Ça se passe comme ça, chez Pivot...
Du pain (cramique) et des jeux
mardi 7 octobre 1997
On le savait ficelle et un brin porté sur l'art culinaire, le Lyonnais Pivot. On savait aussi que les dictées de compétition, depuis le dîner à Sainte-Adresse d'un certain Mérimée, nourrissaient un coupable penchant pour les plaisirs de la table. Mais de là à imaginer que les deux cent soixante-neuf candidats de la filière scolaire réunis par le Crédit Agricole se verraient convier à un tel festin, ce 27 septembre à Lille Grand Palais ! On ne fera certes pas un fromage de ce vieux-lille : le trait d'union se sent, comme le reste d'ailleurs.
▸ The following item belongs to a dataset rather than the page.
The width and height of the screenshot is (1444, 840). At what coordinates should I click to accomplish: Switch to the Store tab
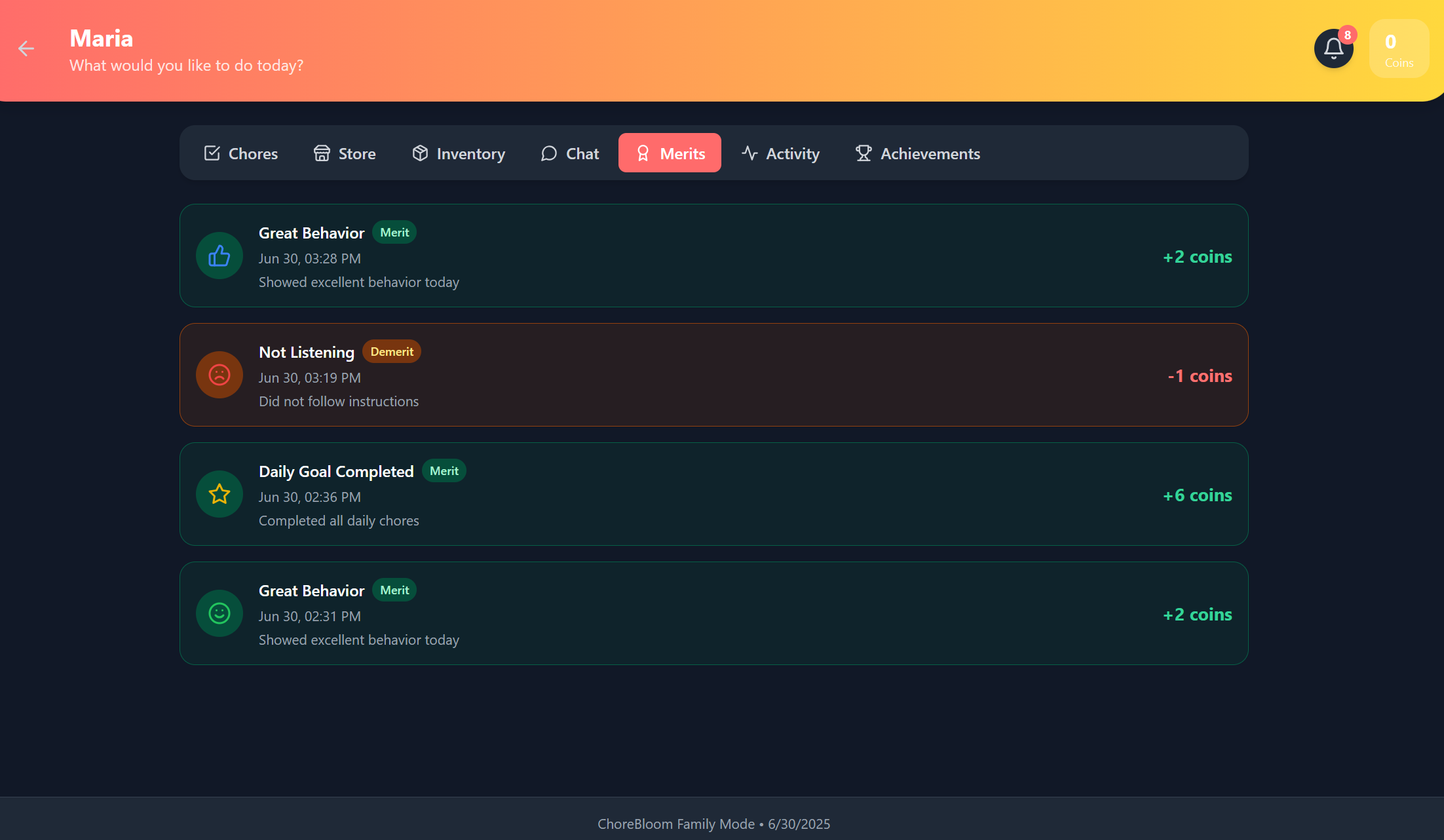coord(345,153)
Ni même un plat de la flamiche : il eût fallu autre chose que du poireau pour impressionner nos hercules de l'orthographe, qui se gardèrent bien de l'écrire comme flammèche. On ne fera pas davantage une salade de ces chicons, lesquels, débarrassés de la sauce ravigote (un seul t !) qui fit les beaux jours de la finale 1985, paraissaient soudain moins gratinés. La cassonade et son n unique, c'était déjà, si l'on ose dire, plus raffiné. Il est vrai que ces concurrents-là n'étaient pas en sucre ! Les sprats, aussi, en ont décontenancé plus d'un, et beaucoup avouèrent n'avoir eu, compte tenu des multiples graphies possibles, que l'embarras d'anchois... Mais que penser de ce cramique, que Pivot, sur la seule foi de ses dictionnaires, supposait connu du Nord entier ? Pas dans cette tranche d'âge, en tout cas. Quand on saurait depuis longtemps que la préparation aux Dicos d'or contraint les apprentis champions à être au four et au moulin, à ce pain au lait et au beurre garni de raisins de Corinthe on ne s'attendait mie ! Gageons, comme le laissa du reste entendre à l'antenne Michèle Balembois-Beauchemin, Dico d'or 1993, que nos gastronomes en herbe eussent éprouvé moins de difficulté à écrire hamburger et ketchup, plats de résistance d'un troisième paragraphe qui ne put malheureusement leur être dicté, faute de temps. Bref, tout fout le camp. N'était-ce pas là, tout bien pesé, le principal message que, par-delà l'orthographe, venait nous délivrer un Bernard Pivot soucieux de ne pas perdre le Nord ? Et cette leçon-là valait bien un vieux-lille, sans doute...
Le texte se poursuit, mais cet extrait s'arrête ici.